The last days of the Illimani

The world will surely be a much poorer and hostile place

Illimani mountains

After arriving to La Paz, Bolivia, visitors immediately enjoy the city’s impressive view. A short trip of about three hours separates the capital from its most famous mountain, the Illimani, which is 6.500 meters high, covered in snow. For the people of the South American country, the highland is a permanent companion. Nevertheless, the possibility that its white top will soon disappear seems more and more certain.

Just like the Illimani, many snow covered mountains of the Andes –the mountain range that goes from Colombia to Chile- are facing a rapid loss of their glaciers and it seems that within a few decades some of these could disappear completely. There is increasing evidence that tropical glaciers will be among the earliest victims of climate change. In addition to these effects, other pollutants such as black carbon are also having a detrimental impact which can already be seen. A couple of decades ago, the Chacaltaya harbored the highest skiing resort in the world. Nowadays, there is no snow or ice left; only the ruins of what once. 
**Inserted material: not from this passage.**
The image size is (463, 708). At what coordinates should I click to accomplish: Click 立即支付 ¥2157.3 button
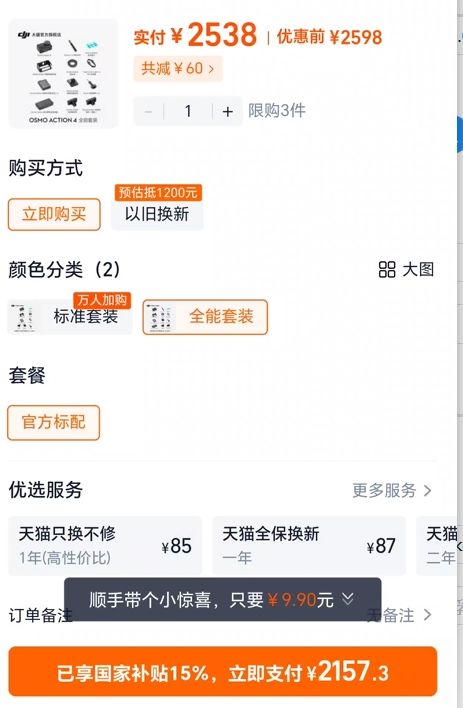coord(223,671)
The glaciers and its seasonal thaw are an important source of fresh water and are closely linked to both ecosystems and the needs of drinking water. Even major cities, like Arequipa or La Paz, obtain an important part of their water supply from this source; such provision is particularly important during the dry months. Last year, the residents of La Paz experienced firsthand how risky it can be to depend on glacier thaw in a world of accelerating climate change. Due to low precipitation levels in the rainy season and poor recollection of water, the capital's water reservoirs hit historical lows and the city faced weeks of rationed water and irregular distribution. In fact, the provision only returned to normal after the first rains increased the water level of the dams.

Due to climate change, the world is becoming hostile to many ecosystems and the Andean glaciers are facing some of the harshest threats. There is a strong possibility that we will see these majestic mountains losing their snow covered tips within our lifetimes.